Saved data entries
————

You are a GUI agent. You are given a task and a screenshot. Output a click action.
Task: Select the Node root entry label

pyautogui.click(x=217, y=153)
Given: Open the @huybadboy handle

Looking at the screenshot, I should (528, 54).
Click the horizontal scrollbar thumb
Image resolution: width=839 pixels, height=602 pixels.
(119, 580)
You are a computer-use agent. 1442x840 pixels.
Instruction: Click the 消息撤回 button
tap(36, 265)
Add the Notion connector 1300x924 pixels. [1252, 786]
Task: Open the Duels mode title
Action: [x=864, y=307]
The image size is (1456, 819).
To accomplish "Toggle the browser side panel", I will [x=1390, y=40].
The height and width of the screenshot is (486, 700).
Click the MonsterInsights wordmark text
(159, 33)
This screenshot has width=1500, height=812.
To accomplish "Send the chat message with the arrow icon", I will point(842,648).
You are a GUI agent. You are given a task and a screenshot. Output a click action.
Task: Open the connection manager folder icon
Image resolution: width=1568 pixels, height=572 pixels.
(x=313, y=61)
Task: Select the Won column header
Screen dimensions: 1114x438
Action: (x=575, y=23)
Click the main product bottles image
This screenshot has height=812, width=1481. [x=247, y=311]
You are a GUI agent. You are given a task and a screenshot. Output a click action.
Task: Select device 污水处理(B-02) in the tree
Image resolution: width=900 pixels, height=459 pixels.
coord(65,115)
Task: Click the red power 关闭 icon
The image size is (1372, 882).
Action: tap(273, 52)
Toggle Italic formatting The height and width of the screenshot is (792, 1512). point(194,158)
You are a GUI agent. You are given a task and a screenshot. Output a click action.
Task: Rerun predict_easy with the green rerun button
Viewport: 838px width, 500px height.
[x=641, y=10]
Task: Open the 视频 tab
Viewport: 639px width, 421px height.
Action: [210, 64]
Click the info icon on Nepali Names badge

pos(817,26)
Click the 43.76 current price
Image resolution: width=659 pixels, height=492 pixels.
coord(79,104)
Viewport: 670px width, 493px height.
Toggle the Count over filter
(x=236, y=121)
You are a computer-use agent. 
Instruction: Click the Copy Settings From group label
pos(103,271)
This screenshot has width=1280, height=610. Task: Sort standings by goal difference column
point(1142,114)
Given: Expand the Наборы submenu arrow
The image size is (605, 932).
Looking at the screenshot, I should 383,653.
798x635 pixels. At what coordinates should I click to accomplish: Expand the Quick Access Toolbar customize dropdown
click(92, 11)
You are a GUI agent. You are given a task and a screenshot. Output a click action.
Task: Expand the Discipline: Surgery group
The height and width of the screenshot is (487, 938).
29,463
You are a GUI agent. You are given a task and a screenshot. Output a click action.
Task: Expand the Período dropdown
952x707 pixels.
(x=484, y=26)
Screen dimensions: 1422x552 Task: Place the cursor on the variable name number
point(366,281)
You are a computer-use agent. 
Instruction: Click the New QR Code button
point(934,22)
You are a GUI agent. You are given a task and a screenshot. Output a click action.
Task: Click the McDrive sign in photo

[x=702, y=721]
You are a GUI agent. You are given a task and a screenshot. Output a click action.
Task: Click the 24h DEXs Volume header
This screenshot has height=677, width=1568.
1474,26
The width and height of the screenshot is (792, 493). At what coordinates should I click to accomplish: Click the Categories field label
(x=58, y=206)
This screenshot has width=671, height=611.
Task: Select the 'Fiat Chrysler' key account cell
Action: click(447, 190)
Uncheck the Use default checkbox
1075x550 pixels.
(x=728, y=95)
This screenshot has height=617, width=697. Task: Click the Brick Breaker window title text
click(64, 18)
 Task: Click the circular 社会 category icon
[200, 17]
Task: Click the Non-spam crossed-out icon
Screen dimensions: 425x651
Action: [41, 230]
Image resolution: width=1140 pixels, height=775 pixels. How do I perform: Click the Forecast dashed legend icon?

————

■ TASK DIRECTIONS:
Would you give the data above again, exactly as written?

■ RESPONSE:
You are a GUI agent. You are given a task and a screenshot. Output a click action.
Task: Select the Node root entry label

pyautogui.click(x=217, y=153)
Given: Open the @huybadboy handle

Looking at the screenshot, I should (528, 54).
Click the horizontal scrollbar thumb
Image resolution: width=839 pixels, height=602 pixels.
(119, 580)
You are a computer-use agent. 1442x840 pixels.
Instruction: Click the 消息撤回 button
tap(36, 265)
Add the Notion connector 1300x924 pixels. [1252, 786]
Task: Open the Duels mode title
Action: [x=864, y=307]
The image size is (1456, 819).
To accomplish "Toggle the browser side panel", I will [x=1390, y=40].
The height and width of the screenshot is (486, 700).
Click the MonsterInsights wordmark text
(159, 33)
This screenshot has width=1500, height=812.
To accomplish "Send the chat message with the arrow icon", I will point(842,648).
You are a GUI agent. You are given a task and a screenshot. Output a click action.
Task: Open the connection manager folder icon
Image resolution: width=1568 pixels, height=572 pixels.
(x=313, y=61)
Task: Select the Won column header
Screen dimensions: 1114x438
Action: (x=575, y=23)
Click the main product bottles image
This screenshot has height=812, width=1481. [x=247, y=311]
You are a GUI agent. You are given a task and a screenshot. Output a click action.
Task: Select device 污水处理(B-02) in the tree
Image resolution: width=900 pixels, height=459 pixels.
coord(65,115)
Task: Click the red power 关闭 icon
The image size is (1372, 882).
Action: tap(273, 52)
Toggle Italic formatting The height and width of the screenshot is (792, 1512). point(194,158)
You are a GUI agent. You are given a task and a screenshot. Output a click action.
Task: Rerun predict_easy with the green rerun button
Viewport: 838px width, 500px height.
[x=641, y=10]
Task: Open the 视频 tab
Viewport: 639px width, 421px height.
Action: [210, 64]
Click the info icon on Nepali Names badge

pos(817,26)
Click the 43.76 current price
Image resolution: width=659 pixels, height=492 pixels.
coord(79,104)
Viewport: 670px width, 493px height.
Toggle the Count over filter
(x=236, y=121)
You are a computer-use agent. 
Instruction: Click the Copy Settings From group label
pos(103,271)
This screenshot has width=1280, height=610. Task: Sort standings by goal difference column
point(1142,114)
Given: Expand the Наборы submenu arrow
The image size is (605, 932).
Looking at the screenshot, I should 383,653.
798x635 pixels. At what coordinates should I click to accomplish: Expand the Quick Access Toolbar customize dropdown
click(92, 11)
You are a GUI agent. You are given a task and a screenshot. Output a click action.
Task: Expand the Discipline: Surgery group
The height and width of the screenshot is (487, 938).
29,463
You are a GUI agent. You are given a task and a screenshot. Output a click action.
Task: Expand the Período dropdown
952x707 pixels.
(x=484, y=26)
Screen dimensions: 1422x552 Task: Place the cursor on the variable name number
point(366,281)
You are a computer-use agent. 
Instruction: Click the New QR Code button
point(934,22)
You are a GUI agent. You are given a task and a screenshot. Output a click action.
Task: Click the McDrive sign in photo

[x=702, y=721]
You are a GUI agent. You are given a task and a screenshot. Output a click action.
Task: Click the 24h DEXs Volume header
This screenshot has height=677, width=1568.
1474,26
The width and height of the screenshot is (792, 493). At what coordinates should I click to accomplish: Click the Categories field label
(x=58, y=206)
This screenshot has width=671, height=611.
Task: Select the 'Fiat Chrysler' key account cell
Action: click(447, 190)
Uncheck the Use default checkbox
1075x550 pixels.
(x=728, y=95)
This screenshot has height=617, width=697. Task: Click the Brick Breaker window title text
click(64, 18)
 Task: Click the circular 社会 category icon
[200, 17]
Task: Click the Non-spam crossed-out icon
Screen dimensions: 425x651
Action: [41, 230]
Image resolution: width=1140 pixels, height=775 pixels. How do I perform: Click the Forecast dashed legend icon?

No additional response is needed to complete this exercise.